Goal >>
Reproduce every one of the following lines verbatim, from the first through the last.

Collected data entries:
+++

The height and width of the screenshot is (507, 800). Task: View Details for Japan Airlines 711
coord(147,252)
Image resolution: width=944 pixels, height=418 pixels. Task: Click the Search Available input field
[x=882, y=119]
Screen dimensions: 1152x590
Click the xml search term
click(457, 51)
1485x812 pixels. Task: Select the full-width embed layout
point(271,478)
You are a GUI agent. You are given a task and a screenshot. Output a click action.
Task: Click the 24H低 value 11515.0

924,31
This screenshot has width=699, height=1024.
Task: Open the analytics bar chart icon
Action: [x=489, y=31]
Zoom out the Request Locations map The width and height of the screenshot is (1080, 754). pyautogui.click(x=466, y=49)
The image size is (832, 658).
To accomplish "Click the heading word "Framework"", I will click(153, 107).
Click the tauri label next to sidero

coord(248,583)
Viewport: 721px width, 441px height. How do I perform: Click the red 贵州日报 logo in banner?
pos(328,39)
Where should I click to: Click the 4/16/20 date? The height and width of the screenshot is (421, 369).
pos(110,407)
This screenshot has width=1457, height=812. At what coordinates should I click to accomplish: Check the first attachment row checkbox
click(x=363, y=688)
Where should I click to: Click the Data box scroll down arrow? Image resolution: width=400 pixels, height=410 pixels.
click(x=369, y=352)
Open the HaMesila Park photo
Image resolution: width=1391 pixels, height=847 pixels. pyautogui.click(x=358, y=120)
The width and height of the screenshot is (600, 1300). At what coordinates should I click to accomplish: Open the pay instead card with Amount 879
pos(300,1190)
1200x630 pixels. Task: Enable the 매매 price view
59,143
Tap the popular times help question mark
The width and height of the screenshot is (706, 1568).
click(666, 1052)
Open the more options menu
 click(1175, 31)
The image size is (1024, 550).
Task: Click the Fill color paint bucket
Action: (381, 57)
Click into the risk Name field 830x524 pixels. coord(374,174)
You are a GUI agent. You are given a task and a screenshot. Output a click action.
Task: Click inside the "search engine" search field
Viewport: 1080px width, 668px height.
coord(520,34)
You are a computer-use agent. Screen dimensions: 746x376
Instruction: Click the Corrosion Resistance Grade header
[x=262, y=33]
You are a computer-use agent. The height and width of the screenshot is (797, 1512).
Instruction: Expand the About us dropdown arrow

+++

The completed task >>
The height and width of the screenshot is (507, 800). Task: View Details for Japan Airlines 711
coord(147,252)
Image resolution: width=944 pixels, height=418 pixels. Task: Click the Search Available input field
[x=882, y=119]
Screen dimensions: 1152x590
Click the xml search term
click(457, 51)
1485x812 pixels. Task: Select the full-width embed layout
point(271,478)
You are a GUI agent. You are given a task and a screenshot. Output a click action.
Task: Click the 24H低 value 11515.0

924,31
This screenshot has width=699, height=1024.
Task: Open the analytics bar chart icon
Action: [x=489, y=31]
Zoom out the Request Locations map The width and height of the screenshot is (1080, 754). pyautogui.click(x=466, y=49)
The image size is (832, 658).
To accomplish "Click the heading word "Framework"", I will click(153, 107).
Click the tauri label next to sidero

coord(248,583)
Viewport: 721px width, 441px height. How do I perform: Click the red 贵州日报 logo in banner?
pos(328,39)
Where should I click to: Click the 4/16/20 date? The height and width of the screenshot is (421, 369).
pos(110,407)
This screenshot has width=1457, height=812. At what coordinates should I click to accomplish: Check the first attachment row checkbox
click(x=363, y=688)
Where should I click to: Click the Data box scroll down arrow? Image resolution: width=400 pixels, height=410 pixels.
click(x=369, y=352)
Open the HaMesila Park photo
Image resolution: width=1391 pixels, height=847 pixels. pyautogui.click(x=358, y=120)
The width and height of the screenshot is (600, 1300). At what coordinates should I click to accomplish: Open the pay instead card with Amount 879
pos(300,1190)
1200x630 pixels. Task: Enable the 매매 price view
59,143
Tap the popular times help question mark
The width and height of the screenshot is (706, 1568).
click(666, 1052)
Open the more options menu
 click(1175, 31)
The image size is (1024, 550).
Task: Click the Fill color paint bucket
Action: (381, 57)
Click into the risk Name field 830x524 pixels. coord(374,174)
You are a GUI agent. You are given a task and a screenshot. Output a click action.
Task: Click inside the "search engine" search field
Viewport: 1080px width, 668px height.
coord(520,34)
You are a computer-use agent. Screen dimensions: 746x376
Instruction: Click the Corrosion Resistance Grade header
[x=262, y=33]
You are a computer-use agent. The height and width of the screenshot is (797, 1512).
Instruction: Expand the About us dropdown arrow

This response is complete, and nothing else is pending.